Leave out the images and return all the data word for word.

Records from a collection:
- - -

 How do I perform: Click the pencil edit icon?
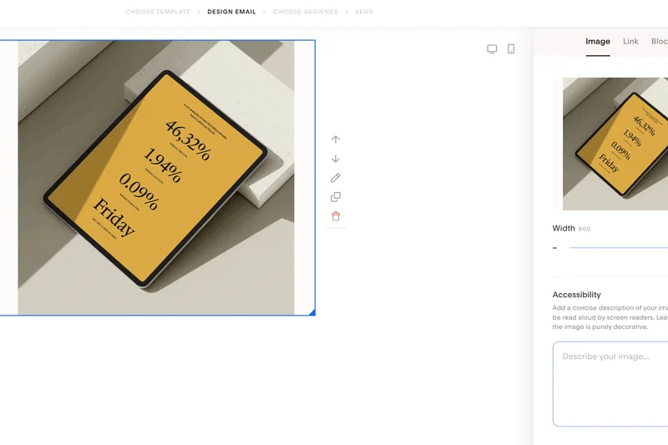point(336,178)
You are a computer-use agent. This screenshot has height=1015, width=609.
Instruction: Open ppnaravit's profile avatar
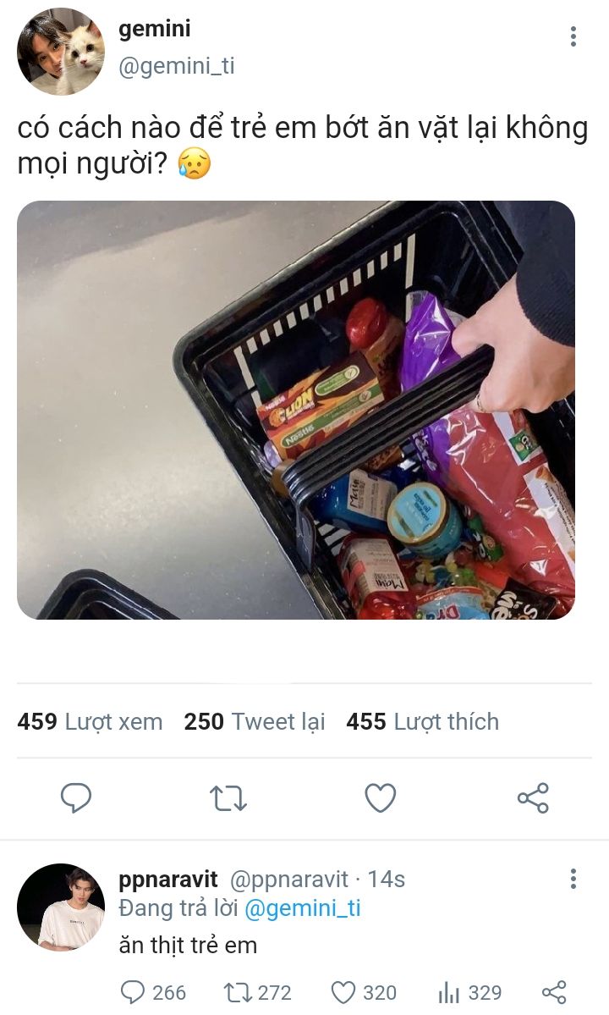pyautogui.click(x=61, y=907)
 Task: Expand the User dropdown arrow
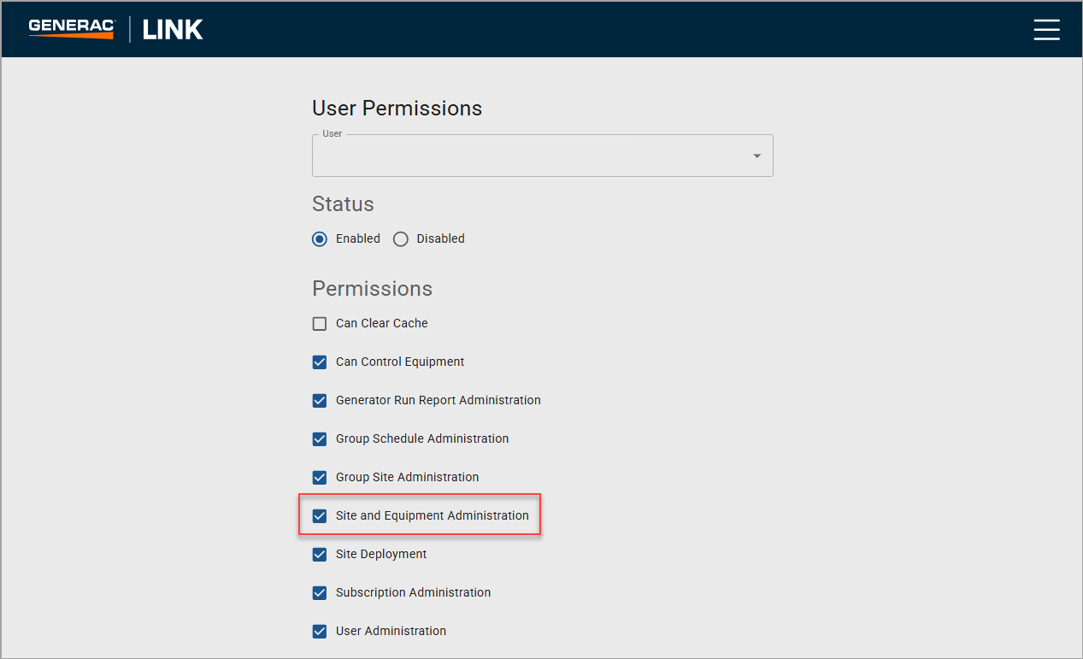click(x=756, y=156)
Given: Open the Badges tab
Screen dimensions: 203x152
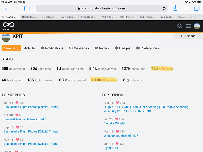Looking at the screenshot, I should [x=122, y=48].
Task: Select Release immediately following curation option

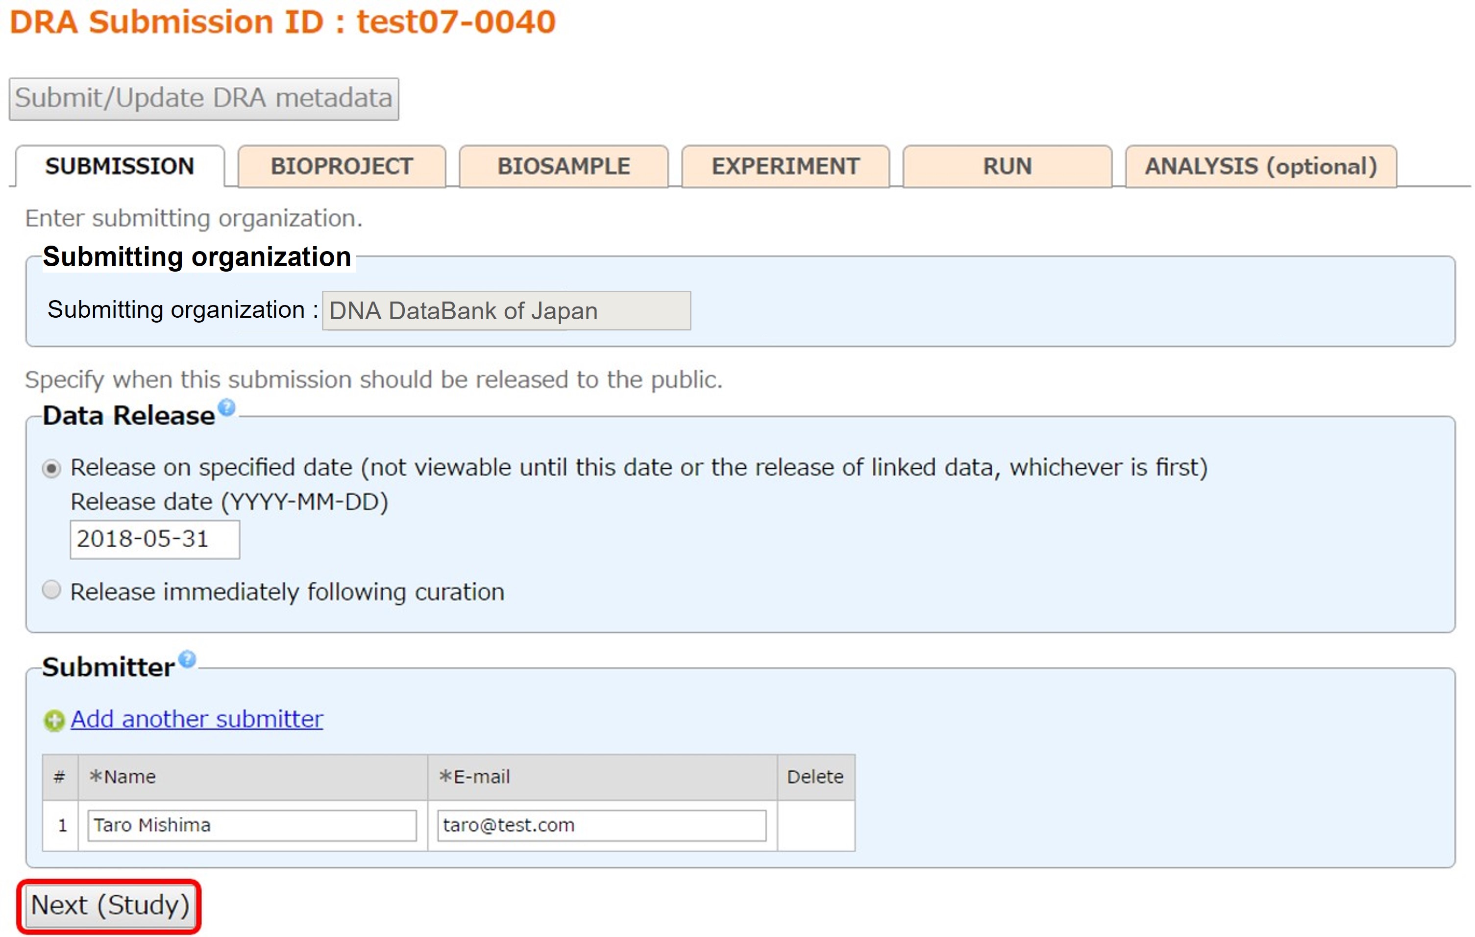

- - -

**SOLVED EXERCISE**
 How do I perform: Click the pencil edit icon?
point(336,178)
You are a computer-use agent. This screenshot has height=1015, width=609.
Instruction: Open ppnaravit's profile avatar
pyautogui.click(x=61, y=907)
 Task: Expand the User dropdown arrow
click(x=756, y=156)
Given: Open the Badges tab
Screen dimensions: 203x152
Looking at the screenshot, I should [x=122, y=48].
Task: Select Release immediately following curation option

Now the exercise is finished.